西元 前回の「大綱」見直しのころと比べると、明らかに安全保障環境と自衛隊に求められている役割に変化があります。今日の脅威は、弾道ミサイルを含む大量破壊兵器の拡散、国際テロ組織の活動、無法国家の存在などであり、これらがリンクしているために抑止力がなかなか作用しない。それが大きな危惧になっています。
  また、95年当時は日本に対する他国からの大規模本格的な武力攻撃、武力侵攻の可能性が完全には否定しきれなかったのが、いまではその可能性は大きく遠のきました。その一方で、朝鮮半島有事や、台湾海峡を挟んだ中国と台湾の緊張関係など、重要な対立要因は依然として残っています。
  このような環境の中では、日本がある国と一対一の形で武力衝突するようなことは考えにくい。それよりも朝鮮半島有事や台湾海峡有事、それに関連する日本とアメリカの関係から紛争が生じる蓋然性が最も高いし、妥当な考え方だと思います。となると当然、日本の防衛だけでなく、この域内における秩序維持が重要な目標になりますし、さらに広く国際社会における安定の維持に取り組む必要もあります。これに関して、我が国の防衛力をどのように使うのか、そこが今回の見直しの焦点だと思います。
  米軍の再編についても、単なる基地の問題に特化して捉えるのではなく、新たな脅威への対応、同盟国との関係をどうするかという米国の戦略の根底が表れたものだと考えて対応する必要があります。

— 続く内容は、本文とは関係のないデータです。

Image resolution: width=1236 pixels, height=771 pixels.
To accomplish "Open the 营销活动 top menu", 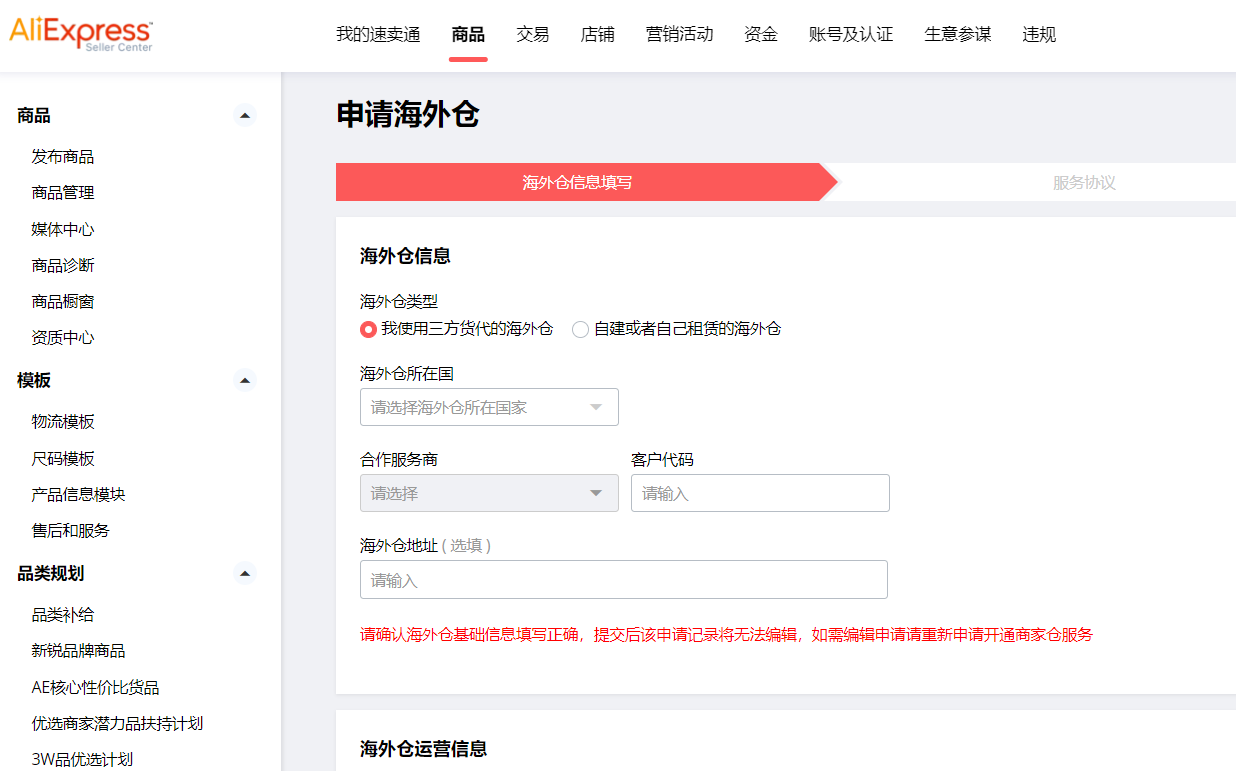I will (680, 35).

渡邉 仮想敵国に備えるというのではなく、不確実で予想しがたい危険に備えなければいけないという考え方は、私が議論に関わった細川内閣の防衛問題懇談会のころからありました。その後も、その流れに沿って、防衛力の在り方を検討する作業は続けられてきました。しかし、9・11テロが起きたことで、不確実な危険というものが具体的にどのような形で現れるか、実例が示され、当時一般的な形で考えていたことがいっそうはっきりした。
こうした脅威に対して、防衛力のあり方を考え直さないといけないという点で、今後の検討作業は、より焦点の合ったものになってきたと思います。

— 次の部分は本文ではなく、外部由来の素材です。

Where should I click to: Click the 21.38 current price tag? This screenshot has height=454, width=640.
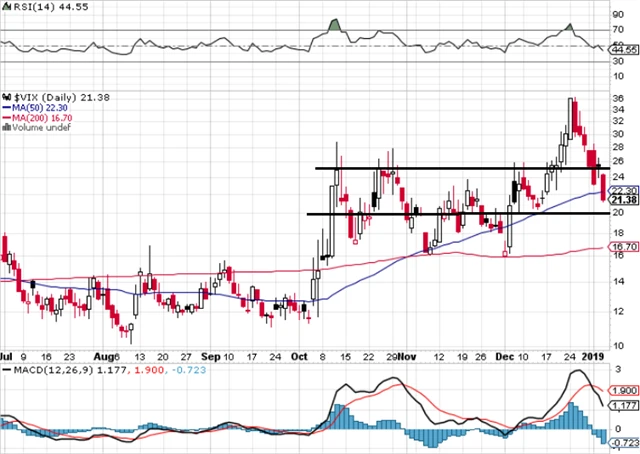click(623, 200)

前原 かつて防衛大綱は不磨の大典のように見られていました。私は自社さ政権の時に新党さきがけの一員として95年の「大綱」見直し作業に関わったのですが、冷戦が崩壊して、脅威の対象や戦略環境が変っているにもかかわらず、「大綱」がそのままなのは絶対におかしいという議論がそのころになってようやく出てきたました。アメリカは4年に1度国防計画の見直し(QDR)を行っていますが、日本もそのぐらい頻繁に見直しをすべきだと思います。一度決めたら何十年もそのままでいくのではなくて、臨機応変に見直す位置づけにしないといけない。
  渡邉先生がおっしゃったように、テロの脅威については国内ではオウムの事件がありましたが、9・11テロが起きたことで、現実感をともなって見られるようになってきました。そういう脅威に対して日本の備えは十分かというと、まだまだしっかりしていない。自衛隊の部隊の態勢についてもそうだし、有事法制や国民保護法制も徐々に整備はされてきましたが、まだ不十分です。
  われわれは与野党を超えて、自民、公明、民主の三党で来年には緊急事態基本法を制定しようとしています。その真の狙いは、「大綱」の見直しと連動する形で、制度面の整備をしっかりやっていこうということです。また、われわれが「危機管理庁」の設立にこだわるのは、緊急事態が起きたときに本当にいまの警察、消防、防衛庁、海上保安庁等々の体制で対応できるのかという心配があるからです。現在は、危機管理体制を司るはずの官邸の権限強化がなされていませんし、防衛庁なりほかの役所が予算要求をしやすい形にするためにも、柱になる防衛大綱のようなものが必要です。
  もちろん、アメリカとの防衛関係の変質、また有志連合という形も出てきているなかで、日本の果たすべき役割が変化してきていることが今回の「大綱」見直しの大きな柱であることは間違いありません。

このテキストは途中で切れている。